Given problem A:
Answer these about the message on the XML date/time format:
(i) How many formats does the writer find in the W3C note, instead of the one that was claimed?
(ii) What kind of time value does the writer say cannot be represented at all?
(iii) From which standard does the writer suppose the limitations are inherited?
Given problem B: Resume the email on the XML date/time format after its last line.

Date: Sun, 08 Jan 2006 16:24:26 -0800
User-agent: Gnus/5.1007 (Gnus v5.10.7) Emacs/21.4 (gnu/linux)

Nicolas Mailhot <address@hidden> writes:

> The XML folks have defined a single common international date/time
> format

I just looked at <http://www.w3.org/TR/NOTE-datetime> and it appears that

(1) There are 9 formats, not 1.

(2) There is no way to represent a leap second.  This is not normally
    a problem, since few coreutils hosts handle leap seconds
    correctly, but for those hosts that do I suppose we can just
    ignore the XML standard.

(3) There is no way to represent time zone offsets that are not a
    multiple of a minute, or years before 0000 or after 9999, or a few
    other things like that.  But I suppose they are just inheriting
    these limitations from ISO 8601.

Collected data:
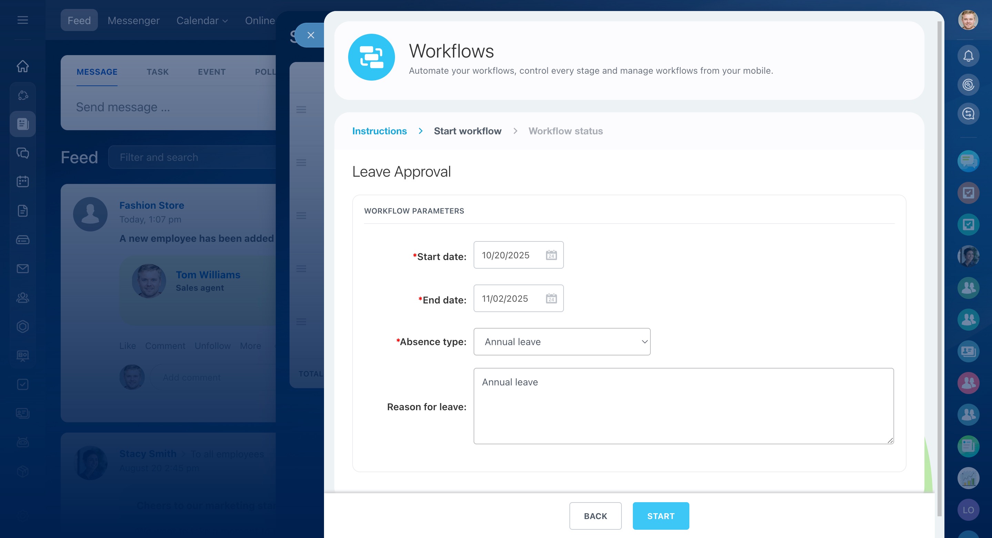This screenshot has height=538, width=992.
Task: Click the calendar icon in Start date field
Action: point(551,255)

Written response A:
(i) 9
(ii) A leap second
(iii) ISO 8601

Written response B:
I suppose we can add an option for this, with an operand to specify
which of the 9 formats you want.  Something like the existing "date
--rfc-3339=TIMESPEC".

But I'm a bit leery of calling it "date --xml=TIMESPEC", or "date
--w3c=TIMESPEC".  These guys might change their mind some day in the
future.  Is there some more-specific name we can use, that XML folks
would recognize?

Also, I see a slightly different set of rules in
<http://www.w3.org/TR/xmlschema-2/> (2004-10-28), section 3.2.7.  For
example, it says that a canonical representation cannot use the time
zone "+00:00", and that fractional seconds cannot end in "0", and that
the time zone is optional.  What gives?  This document looks far more
official: does it supersede the document you mentioned?  Should "date"
output a canonical representation?

I guess that might mean that there are 10 XML formats instead of 9?
Or even more, if non-canonical formats are desired?  Sorry, I'm a bit
lost here.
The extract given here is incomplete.